◆ Tasks to carry out
1. Summarize the chapter on teaching FlashAttention in two sentences.
2. In the records, locate each line that contains the string "arrow" and copy it out. Case counts.

◆ Quoted text
########
Mentor Handbook · 04 Teaching Inference Kernels

Teaching FlashAttention: never write the scores down

By the end of this chapter you'll be able to stand at a whiteboard and teach the single most famous kernel in modern AI — FlashAttention — as one clean idea a student can hold in their head: never write the big scores matrix down. No CUDA required. You need one honest picture of why attention wastes memory, one very good "grading papers" metaphor for streaming, and the courage to do a tiny running-max by hand. Let's build it so it's yours.

First, what is attention doing? (the two-minute recap)

You don't need to re-teach the whole transformer here — the earlier chapters did that. You only need the shape of one attention head. Say it plainly. Attention takes three grids of numbers, all the same size: Q (the questions), K (the keys), and V (the values). Each is N × d — N rows, one per word in the sentence, and d columns (the "head dimension," usually 64 or 128).

The math is three steps:

S = Q @ K.T            # (N, N)  every word scores every other word
P = softmax(S, dim=-1) # (N, N)  turn scores into weights that sum to 1
O = P @ V              # (N, d)  each word = a weighted blend of the values

🎤 Say this at the board

"Every word looks at every other word and asks 'how much should I pay attention to you?' That produces a big square grid of scores — N words by N words. Softmax turns each row of scores into a set of weights that add up to 1. Then each word becomes a weighted blend of everybody's values. That middle grid — N by N — is the villain of this whole story."
########
◆ Data shown
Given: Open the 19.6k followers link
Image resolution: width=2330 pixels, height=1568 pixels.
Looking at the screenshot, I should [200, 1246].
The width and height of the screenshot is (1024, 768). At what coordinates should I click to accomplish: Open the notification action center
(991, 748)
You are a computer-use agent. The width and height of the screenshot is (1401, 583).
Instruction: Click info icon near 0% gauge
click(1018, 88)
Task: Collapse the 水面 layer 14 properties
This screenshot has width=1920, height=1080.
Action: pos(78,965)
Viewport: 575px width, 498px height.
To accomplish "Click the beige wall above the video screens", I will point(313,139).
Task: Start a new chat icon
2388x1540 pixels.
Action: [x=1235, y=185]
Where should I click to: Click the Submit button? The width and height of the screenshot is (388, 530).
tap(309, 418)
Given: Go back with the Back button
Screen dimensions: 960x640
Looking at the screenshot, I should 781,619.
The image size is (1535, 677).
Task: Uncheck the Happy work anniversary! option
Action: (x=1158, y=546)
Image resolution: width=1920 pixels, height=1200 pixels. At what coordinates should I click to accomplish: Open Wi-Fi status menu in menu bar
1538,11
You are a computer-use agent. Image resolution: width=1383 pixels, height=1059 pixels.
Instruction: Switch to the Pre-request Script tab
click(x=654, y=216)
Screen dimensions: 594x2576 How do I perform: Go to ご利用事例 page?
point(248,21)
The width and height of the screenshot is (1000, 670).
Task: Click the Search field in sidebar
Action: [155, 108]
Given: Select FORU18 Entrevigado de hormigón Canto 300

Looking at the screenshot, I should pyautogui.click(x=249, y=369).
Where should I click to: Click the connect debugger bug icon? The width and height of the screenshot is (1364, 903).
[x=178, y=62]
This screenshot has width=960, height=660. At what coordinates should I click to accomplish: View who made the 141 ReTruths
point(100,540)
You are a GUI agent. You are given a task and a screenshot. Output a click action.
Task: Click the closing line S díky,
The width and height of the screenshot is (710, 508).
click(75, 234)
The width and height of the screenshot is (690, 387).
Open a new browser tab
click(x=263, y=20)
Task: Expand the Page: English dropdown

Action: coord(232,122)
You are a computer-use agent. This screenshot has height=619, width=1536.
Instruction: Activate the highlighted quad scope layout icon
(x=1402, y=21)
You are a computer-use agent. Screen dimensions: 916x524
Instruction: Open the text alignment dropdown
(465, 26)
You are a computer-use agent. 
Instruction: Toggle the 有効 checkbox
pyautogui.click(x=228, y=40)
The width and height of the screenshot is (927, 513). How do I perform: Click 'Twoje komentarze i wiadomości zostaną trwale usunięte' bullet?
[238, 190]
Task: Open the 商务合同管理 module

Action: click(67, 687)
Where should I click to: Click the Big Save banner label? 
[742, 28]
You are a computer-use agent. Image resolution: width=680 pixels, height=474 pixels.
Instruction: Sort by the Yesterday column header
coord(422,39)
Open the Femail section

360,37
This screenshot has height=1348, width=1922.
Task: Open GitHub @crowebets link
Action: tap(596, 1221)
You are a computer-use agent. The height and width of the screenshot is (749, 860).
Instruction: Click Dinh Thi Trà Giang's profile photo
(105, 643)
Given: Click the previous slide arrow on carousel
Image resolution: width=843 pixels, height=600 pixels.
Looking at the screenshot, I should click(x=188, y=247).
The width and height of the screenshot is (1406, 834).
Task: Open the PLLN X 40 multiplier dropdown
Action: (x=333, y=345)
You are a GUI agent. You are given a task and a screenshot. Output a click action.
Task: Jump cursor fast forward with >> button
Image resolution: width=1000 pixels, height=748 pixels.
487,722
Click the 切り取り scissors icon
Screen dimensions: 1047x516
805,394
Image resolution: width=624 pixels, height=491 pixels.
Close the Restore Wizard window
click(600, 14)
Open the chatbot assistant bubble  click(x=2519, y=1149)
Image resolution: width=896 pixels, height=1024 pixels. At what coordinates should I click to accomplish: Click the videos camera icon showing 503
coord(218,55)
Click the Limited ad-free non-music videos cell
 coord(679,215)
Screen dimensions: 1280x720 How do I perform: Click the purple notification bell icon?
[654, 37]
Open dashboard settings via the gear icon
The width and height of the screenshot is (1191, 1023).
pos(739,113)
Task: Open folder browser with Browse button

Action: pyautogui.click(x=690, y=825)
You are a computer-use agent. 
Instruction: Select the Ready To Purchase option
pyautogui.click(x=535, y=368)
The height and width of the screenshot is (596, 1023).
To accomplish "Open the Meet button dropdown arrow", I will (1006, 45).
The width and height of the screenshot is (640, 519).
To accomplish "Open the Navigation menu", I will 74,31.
########
◆ Full answers
1. The chapter sets out to help a mentor teach FlashAttention at a whiteboard as one simple idea, never write the big scores matrix down, with no CUDA required. It recaps a single attention head: Q, K and V are N × d grids, Q @ K.T gives an N × N grid of scores, softmax turns each row into weights that add up to 1, and P @ V makes each word a weighted blend of the values, with that N by N middle grid named as the villain.

2.
Given: Click the previous slide arrow on carousel
To accomplish "Open the Meet button dropdown arrow", I will (1006, 45).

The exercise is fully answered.